Eight days ago we set out for our second and final expedition at HMI! Further exploring the Sawatch mountain range, we used what we learned on campus to make our experience even more exciting. As we traveled in our three separate groups, we bonded over long hiking days through the mountains and pounds of macaroni. At the top of a 14,000 foot mountain, every one of us knew that our hard work had paid off and we felt an immense sense of accomplishment. Whether it was sunny, raining, or even snowing, we walked in style and were happy to be together for our last trip. Developing our connection to each other and to the wilderness, we had circle each night to discuss changes such as going home, and had our last few classes in boulder fields and on top of ridges.
Due to the simplicity of the lifestyle and the mental clarity that is gained in the wilderness, it is easier to learn life lessons while in the backcountry. During our second expedition we learned a few very valuable lessons, including the idea of “expedition behavior.” Expedition behavior is, essentially, behaving in a way that keeps your community functioning and happy. Now, this is something we learned upon our entrance into HMI, but we truly learned what expedition behavior was during second expedition. There were plenty of times when people would fill one another’s water bottle, or offer leftovers from the meals they had cooked that evening. It was truly beautiful to see the community that was built, and the lessons that were learned, due to this idea of expedition behavior while in the backcountry.
Although the three expedition groups were spread across a large area, including San Isabel National Forest and Mount Massive Wilderness, every group’s itinerary included summiting a ‘fourteener’, or a peak above fourteen thousand feet. One group climbed Mount Elbert, the tallest point in Colorado, and two groups summited Mount Massive, which is only twelve feet shorter. Each group’s ascent provided different challenges –for some, thick fog obscured the summit until it was only a few feet away, and for others, rain, hail and snow added extra difficulty to an already challenging climb. However, everyone got above 14,000 feet and can now proudly say that they have climbed a fourteener! On the days we weren’t climbing peaks, we were hiking, cooking gourmet backcountry meals (like cinnamon rolls or curry and rice), or playing games. Every student had a chance to either rock climb or fish near Hagerman Lake, letting us test the skills we learned on campus in the backcountry. Some groups even got the opportunity to explore the ghost town of Douglass City, which was built to house workers contracting the nearby Haegerman Tunnel to carry ore to Leadville. While at camp, we marveled at amazing sunsets over the peaks of the Sawatch Range, celebrated birthdays in the field with fry-bake cakes, and bonded with our tarp groups by weathering rainstorms in our tents. We also helped survey pikas to try and find trends in temperature change caused by global warming, and wrote two short essays called “This I Believe” and “The Place Where I Live” to share on our final night in the field.

_Provided records_

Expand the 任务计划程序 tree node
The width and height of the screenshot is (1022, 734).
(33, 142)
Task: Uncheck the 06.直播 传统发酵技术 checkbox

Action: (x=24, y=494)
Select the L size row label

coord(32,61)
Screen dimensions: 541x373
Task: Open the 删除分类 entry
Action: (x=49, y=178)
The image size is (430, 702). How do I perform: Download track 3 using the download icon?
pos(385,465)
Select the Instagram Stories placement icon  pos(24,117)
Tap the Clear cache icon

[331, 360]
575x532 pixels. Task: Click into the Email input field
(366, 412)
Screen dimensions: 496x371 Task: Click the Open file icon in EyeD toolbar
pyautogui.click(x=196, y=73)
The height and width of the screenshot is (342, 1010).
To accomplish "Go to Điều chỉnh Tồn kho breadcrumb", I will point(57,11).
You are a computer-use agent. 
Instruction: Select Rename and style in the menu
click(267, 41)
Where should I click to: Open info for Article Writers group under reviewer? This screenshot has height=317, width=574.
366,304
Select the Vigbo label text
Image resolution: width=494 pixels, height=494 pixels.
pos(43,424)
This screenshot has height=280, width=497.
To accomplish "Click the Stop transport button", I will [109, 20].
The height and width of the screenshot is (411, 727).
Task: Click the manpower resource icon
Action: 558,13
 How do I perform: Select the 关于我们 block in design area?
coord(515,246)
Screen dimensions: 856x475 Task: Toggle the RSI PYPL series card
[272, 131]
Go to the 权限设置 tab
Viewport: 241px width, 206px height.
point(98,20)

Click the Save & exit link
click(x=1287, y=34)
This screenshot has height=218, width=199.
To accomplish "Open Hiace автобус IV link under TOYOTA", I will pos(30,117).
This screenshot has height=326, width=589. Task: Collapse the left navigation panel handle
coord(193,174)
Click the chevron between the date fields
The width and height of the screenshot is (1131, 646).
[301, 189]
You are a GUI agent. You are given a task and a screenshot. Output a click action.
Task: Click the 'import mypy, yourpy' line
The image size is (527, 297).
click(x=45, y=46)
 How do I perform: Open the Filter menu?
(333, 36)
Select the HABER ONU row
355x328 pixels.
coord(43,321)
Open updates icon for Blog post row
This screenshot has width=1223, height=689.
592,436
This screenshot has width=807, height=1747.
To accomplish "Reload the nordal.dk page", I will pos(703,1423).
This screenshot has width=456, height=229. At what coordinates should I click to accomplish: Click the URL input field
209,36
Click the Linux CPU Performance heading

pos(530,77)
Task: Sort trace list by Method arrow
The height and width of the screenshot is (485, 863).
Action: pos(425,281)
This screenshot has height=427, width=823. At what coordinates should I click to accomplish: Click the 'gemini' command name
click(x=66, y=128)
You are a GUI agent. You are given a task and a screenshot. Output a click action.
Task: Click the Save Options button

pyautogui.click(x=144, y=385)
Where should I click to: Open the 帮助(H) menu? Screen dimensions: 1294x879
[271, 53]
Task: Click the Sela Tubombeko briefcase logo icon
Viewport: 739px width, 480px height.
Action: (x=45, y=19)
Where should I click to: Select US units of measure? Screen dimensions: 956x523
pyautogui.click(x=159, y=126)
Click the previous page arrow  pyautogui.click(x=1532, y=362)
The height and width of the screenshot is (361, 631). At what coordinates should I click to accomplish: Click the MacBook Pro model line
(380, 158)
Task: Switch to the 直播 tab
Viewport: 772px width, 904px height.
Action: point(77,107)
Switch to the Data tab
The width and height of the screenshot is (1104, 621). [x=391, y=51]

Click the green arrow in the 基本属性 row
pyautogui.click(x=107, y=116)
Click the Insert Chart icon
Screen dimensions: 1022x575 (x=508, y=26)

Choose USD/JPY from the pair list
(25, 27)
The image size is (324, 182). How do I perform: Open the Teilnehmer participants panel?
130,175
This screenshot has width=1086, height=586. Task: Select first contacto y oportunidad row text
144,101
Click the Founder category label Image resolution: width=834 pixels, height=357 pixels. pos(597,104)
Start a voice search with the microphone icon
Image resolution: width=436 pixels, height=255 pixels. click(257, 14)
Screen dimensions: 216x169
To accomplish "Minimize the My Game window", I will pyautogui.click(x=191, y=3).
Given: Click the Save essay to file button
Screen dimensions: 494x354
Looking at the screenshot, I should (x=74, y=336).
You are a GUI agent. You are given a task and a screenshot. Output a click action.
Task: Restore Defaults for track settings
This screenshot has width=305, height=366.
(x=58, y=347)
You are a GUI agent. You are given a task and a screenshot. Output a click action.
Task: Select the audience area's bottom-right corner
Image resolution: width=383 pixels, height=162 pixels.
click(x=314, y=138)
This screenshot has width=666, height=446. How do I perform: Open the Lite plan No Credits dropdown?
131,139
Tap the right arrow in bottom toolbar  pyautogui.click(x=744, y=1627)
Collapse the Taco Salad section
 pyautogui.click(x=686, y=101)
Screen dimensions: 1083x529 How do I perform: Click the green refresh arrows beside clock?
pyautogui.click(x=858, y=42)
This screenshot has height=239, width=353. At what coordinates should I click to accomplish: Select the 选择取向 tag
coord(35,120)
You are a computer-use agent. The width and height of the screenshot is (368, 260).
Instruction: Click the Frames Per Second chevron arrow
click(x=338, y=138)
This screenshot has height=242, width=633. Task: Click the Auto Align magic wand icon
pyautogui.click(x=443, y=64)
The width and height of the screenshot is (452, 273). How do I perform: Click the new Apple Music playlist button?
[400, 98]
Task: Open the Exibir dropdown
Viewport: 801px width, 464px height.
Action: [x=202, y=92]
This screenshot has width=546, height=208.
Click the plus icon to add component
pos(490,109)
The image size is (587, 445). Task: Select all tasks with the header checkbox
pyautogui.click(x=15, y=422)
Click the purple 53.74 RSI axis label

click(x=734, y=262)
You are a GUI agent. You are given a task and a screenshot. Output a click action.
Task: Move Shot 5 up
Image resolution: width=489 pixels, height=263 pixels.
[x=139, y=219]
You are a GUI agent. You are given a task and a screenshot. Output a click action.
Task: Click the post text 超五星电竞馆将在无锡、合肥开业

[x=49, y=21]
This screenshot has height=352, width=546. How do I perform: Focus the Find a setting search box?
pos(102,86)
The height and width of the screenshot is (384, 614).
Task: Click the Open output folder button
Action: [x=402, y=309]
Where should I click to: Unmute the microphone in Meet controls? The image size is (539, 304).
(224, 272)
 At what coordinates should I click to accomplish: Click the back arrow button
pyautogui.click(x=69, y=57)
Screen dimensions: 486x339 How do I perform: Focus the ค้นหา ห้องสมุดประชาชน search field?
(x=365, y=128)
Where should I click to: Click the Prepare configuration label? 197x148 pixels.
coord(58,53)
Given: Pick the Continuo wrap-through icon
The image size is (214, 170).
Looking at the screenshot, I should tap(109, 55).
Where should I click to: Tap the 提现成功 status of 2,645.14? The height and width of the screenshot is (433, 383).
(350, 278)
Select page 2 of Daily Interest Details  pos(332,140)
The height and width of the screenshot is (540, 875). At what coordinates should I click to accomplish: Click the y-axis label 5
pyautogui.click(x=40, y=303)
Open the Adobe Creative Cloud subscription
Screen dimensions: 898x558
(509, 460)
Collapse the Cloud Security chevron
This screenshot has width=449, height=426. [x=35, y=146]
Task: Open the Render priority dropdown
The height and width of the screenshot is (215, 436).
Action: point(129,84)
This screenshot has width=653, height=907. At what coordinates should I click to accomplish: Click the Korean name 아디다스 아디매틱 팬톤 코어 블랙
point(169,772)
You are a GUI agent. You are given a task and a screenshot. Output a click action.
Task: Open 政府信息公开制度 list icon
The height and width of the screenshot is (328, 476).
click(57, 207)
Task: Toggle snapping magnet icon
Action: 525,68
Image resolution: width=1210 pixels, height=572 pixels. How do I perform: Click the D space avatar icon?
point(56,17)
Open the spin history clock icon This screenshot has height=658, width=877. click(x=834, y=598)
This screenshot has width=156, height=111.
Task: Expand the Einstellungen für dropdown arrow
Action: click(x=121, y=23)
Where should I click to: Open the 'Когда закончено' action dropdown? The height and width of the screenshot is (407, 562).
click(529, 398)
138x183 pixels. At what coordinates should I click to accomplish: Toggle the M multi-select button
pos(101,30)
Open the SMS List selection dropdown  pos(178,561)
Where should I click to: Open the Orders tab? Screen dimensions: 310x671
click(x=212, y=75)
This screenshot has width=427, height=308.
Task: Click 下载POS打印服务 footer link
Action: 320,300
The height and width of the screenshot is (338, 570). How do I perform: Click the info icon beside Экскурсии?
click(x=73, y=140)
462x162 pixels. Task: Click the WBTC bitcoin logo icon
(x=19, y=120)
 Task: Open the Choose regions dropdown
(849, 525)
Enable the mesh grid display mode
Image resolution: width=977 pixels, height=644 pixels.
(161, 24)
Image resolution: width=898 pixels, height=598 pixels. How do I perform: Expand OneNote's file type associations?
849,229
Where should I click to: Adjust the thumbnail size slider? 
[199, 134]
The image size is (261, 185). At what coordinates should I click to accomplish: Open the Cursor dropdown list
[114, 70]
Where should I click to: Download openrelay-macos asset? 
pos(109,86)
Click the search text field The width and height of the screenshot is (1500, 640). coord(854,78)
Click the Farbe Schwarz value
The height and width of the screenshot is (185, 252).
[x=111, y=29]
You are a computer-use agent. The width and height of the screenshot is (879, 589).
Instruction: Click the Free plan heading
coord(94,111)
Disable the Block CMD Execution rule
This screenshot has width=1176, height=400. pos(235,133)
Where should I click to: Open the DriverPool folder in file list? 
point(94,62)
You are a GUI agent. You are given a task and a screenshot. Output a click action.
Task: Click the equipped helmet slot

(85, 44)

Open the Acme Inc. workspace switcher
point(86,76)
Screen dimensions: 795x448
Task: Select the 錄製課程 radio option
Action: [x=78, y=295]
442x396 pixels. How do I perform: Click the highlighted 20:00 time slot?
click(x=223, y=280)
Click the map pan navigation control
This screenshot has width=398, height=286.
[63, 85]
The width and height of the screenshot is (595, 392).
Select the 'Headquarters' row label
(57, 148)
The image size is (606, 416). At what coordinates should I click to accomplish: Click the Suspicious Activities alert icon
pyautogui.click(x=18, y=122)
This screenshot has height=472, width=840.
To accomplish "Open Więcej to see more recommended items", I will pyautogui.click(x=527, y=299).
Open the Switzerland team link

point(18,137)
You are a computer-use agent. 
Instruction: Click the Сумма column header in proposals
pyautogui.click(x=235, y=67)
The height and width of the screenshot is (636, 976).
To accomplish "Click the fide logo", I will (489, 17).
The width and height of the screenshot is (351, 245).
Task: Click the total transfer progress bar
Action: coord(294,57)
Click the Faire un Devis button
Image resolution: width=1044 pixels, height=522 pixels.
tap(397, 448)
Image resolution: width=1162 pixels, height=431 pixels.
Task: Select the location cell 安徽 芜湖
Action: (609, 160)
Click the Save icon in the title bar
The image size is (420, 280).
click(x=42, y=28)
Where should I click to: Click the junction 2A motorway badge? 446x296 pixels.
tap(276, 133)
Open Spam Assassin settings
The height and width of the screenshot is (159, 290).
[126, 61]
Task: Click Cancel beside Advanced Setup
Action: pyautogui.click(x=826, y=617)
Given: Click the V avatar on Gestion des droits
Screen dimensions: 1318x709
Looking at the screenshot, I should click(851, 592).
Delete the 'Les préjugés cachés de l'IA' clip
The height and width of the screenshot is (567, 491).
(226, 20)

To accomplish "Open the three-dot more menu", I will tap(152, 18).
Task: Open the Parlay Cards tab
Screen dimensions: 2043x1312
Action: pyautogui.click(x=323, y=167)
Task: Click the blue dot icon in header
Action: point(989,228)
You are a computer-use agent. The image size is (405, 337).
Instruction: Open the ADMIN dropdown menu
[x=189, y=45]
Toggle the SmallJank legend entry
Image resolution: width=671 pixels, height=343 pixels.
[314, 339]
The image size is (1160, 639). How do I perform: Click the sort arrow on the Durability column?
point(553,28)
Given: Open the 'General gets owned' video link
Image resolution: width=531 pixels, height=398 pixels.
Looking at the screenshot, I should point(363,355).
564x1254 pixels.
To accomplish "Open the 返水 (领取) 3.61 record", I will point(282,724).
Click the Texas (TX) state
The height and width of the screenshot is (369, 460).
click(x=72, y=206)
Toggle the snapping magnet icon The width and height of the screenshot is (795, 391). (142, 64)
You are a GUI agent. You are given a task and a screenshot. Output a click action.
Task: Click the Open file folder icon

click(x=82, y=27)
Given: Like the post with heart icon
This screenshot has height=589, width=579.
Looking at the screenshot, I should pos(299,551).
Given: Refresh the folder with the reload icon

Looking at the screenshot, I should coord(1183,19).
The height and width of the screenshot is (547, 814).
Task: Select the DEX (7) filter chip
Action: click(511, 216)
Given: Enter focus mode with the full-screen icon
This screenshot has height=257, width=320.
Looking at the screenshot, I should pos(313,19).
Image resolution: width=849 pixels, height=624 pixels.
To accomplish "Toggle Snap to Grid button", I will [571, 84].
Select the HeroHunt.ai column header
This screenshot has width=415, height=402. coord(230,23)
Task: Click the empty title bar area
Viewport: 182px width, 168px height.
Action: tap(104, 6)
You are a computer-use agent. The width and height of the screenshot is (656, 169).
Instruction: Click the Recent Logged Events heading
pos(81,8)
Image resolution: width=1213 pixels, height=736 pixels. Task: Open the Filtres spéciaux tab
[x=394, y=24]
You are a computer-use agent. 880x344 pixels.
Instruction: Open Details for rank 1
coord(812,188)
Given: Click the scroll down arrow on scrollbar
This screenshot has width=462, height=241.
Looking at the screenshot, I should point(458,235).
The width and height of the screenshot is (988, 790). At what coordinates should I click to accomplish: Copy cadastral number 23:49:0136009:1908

_Questions on the material_
[1] Based on the expedition account, say whether each statement agrees with it. For each, answer yes or no and quote the deciding words.
(a) Two of the groups climbed Mount Elbert.
(b) Mount Massive is only twelve feet shorter than Mount Elbert.
(c) The students traveled in three separate groups.
[2] Using the expedition account, answer these questions:
(a) How many days ago did the students set out on the expedition?
(b) Near which lake did every student have a chance to rock climb or fish?
(c) What were the titles of the two short essays the students wrote?
[3] Output the part of the expedition account starting with "Eight days ago" and going on through "top of ridges.", copied word for word.

_Results for the exercise_
[1]
(a) No: "One group climbed Mount Elbert, the tallest point in Colorado, and two groups summited Mount Massive"
(b) Yes: "two groups summited Mount Massive, which is only twelve feet shorter"
(c) Yes: "As we traveled in our three separate groups"

[2]
(a) Eight days ago.
(b) Hagerman Lake.
(c) "This I Believe" and "The Place Where I Live."

[3]
Eight days ago we set out for our second and final expedition at HMI! Further exploring the Sawatch mountain range, we used what we learned on campus to make our experience even more exciting. As we traveled in our three separate groups, we bonded over long hiking days through the mountains and pounds of macaroni. At the top of a 14,000 foot mountain, every one of us knew that our hard work had paid off and we felt an immense sense of accomplishment. Whether it was sunny, raining, or even snowing, we walked in style and were happy to be together for our last trip. Developing our connection to each other and to the wilderness, we had circle each night to discuss changes such as going home, and had our last few classes in boulder fields and on top of ridges.